More stats. Fans want 'em and coaches do too - still, our collective yearning for them doesn't seem to change anything. The list of available tennis stats is stuck in neutral at the moment.
Sure, cool stuff like break points won, and return games percentage won/lost are available, but there isn't a whole lot beyond that.
Think...what if we could log on to a players profile and look at their record in deuce games, or the amount of second serves they hit out wide while serving against lefties? The possibilities are endless, and who knows, maybe coaches would really be able to mine the data for game-changing clues about certain opponents.
But at the moment, it doesn't look like the days of tennis sabermetrics lie just around the corner.

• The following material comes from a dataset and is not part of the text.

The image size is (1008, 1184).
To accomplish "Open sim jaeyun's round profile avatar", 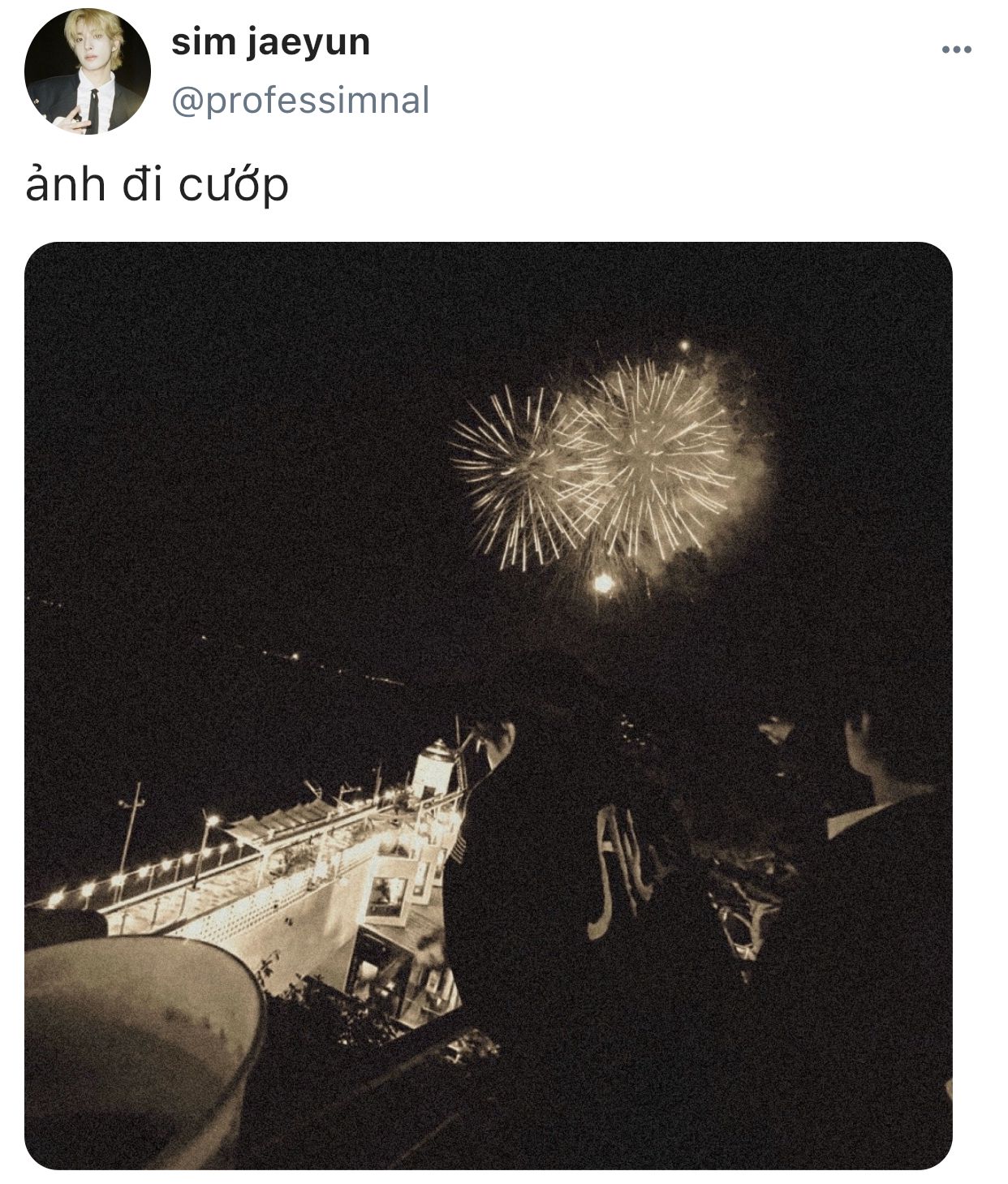I will (88, 71).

It feels more like they are in the next country over.
Why? Maybe the ATP or WTA tours don't possess the budget to expand their current level of statistical analysis, but I often wonder why some enterpriser doesn't just up and form a company that monitors obscure yet useful emerging trends in tennis? That company could then package them all into a neat little series of graphs, charts, and lists so that everybody who wanted them had them at their disposal.
Tennis is a cerebral game that demands that players implement strategies that takes into account strengths and weaknesses of opponents. Sure, you can look at a player and see what he does or doesn't do well, but it's never as simple as it looks. Concrete numbers never lie, but impressions gained from sight sometimes do.

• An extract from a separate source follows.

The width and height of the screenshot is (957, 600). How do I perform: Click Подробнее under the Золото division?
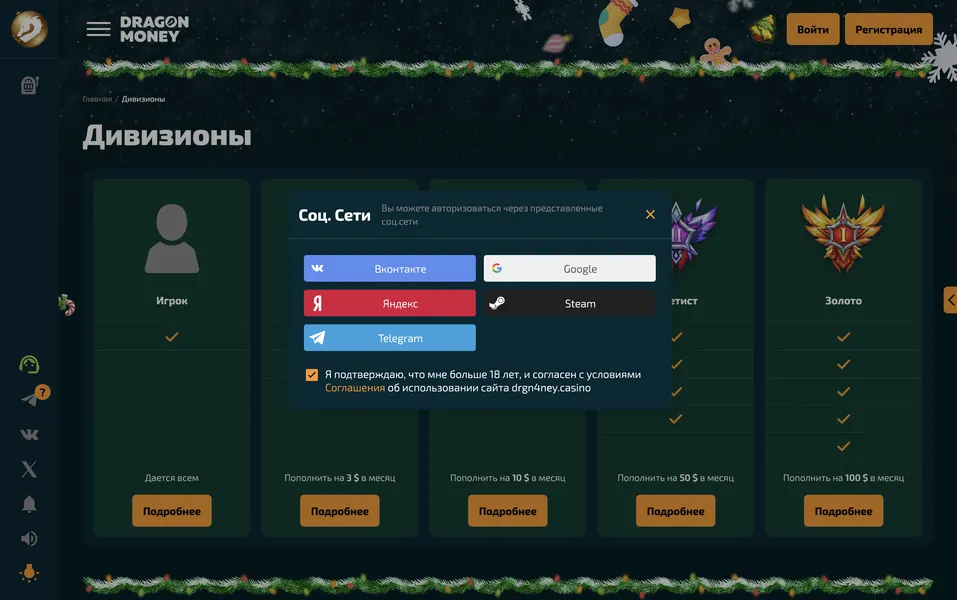pos(843,510)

Sports Illustrated's Jon Wertheim is a regular campaigner for deeper stats for tennis. Yahoo Sports (Chris Chase) and the Harvard Sports Analysis Collective have brought up the subject in recent posts.
Now it's my turn.
Here are five stats I'd like to see made available by the ATP, WTA, or an independently operated company that takes up the cause.
- Ratio of forehands to backhands by 1) balls put in play 2) winners 3) errors
- No. of rallies extended beyond 8 or more strokes, and who won them.
- M.P.H of ground strokes, so that average pace could be calculated by player and by shot (forehand, backhand).
- Error counts that contain backhand errors, volley errors, forehand errors. overhead errors - basically every error goes into a category.
- Shot selection stats, i.e. how much of each did a player hit per match? Forehand flat, forehand topspin, backhand slice, backhand topspin.